*Request*
Copy everything below, from the first of the entries down to the line containing "click(53, 53)", both included, and omit the pictures from your copy.

*Extracted data*
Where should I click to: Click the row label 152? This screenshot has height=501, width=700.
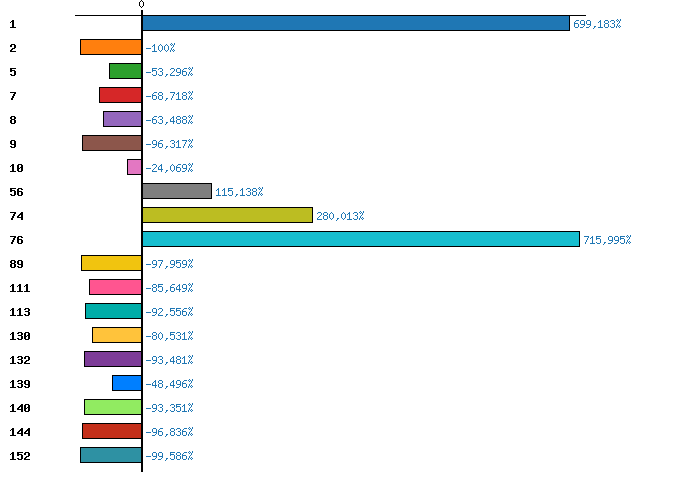click(x=20, y=456)
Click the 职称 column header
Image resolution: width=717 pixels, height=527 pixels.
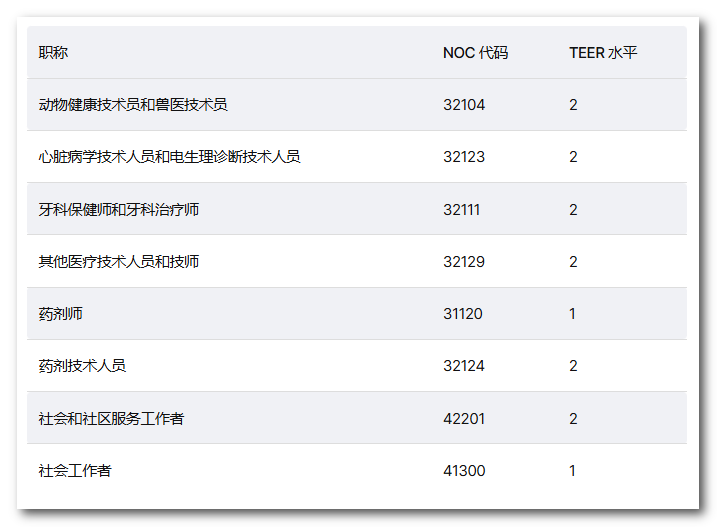click(53, 53)
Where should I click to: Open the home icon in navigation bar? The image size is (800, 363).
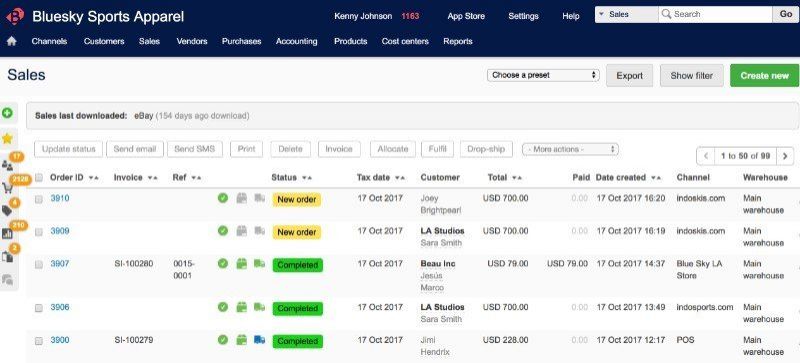point(12,41)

*Finished task*
Where should I click to: Click the row label 152? This screenshot has height=501, width=700.
click(x=20, y=456)
Click the 职称 column header
Image resolution: width=717 pixels, height=527 pixels.
click(53, 53)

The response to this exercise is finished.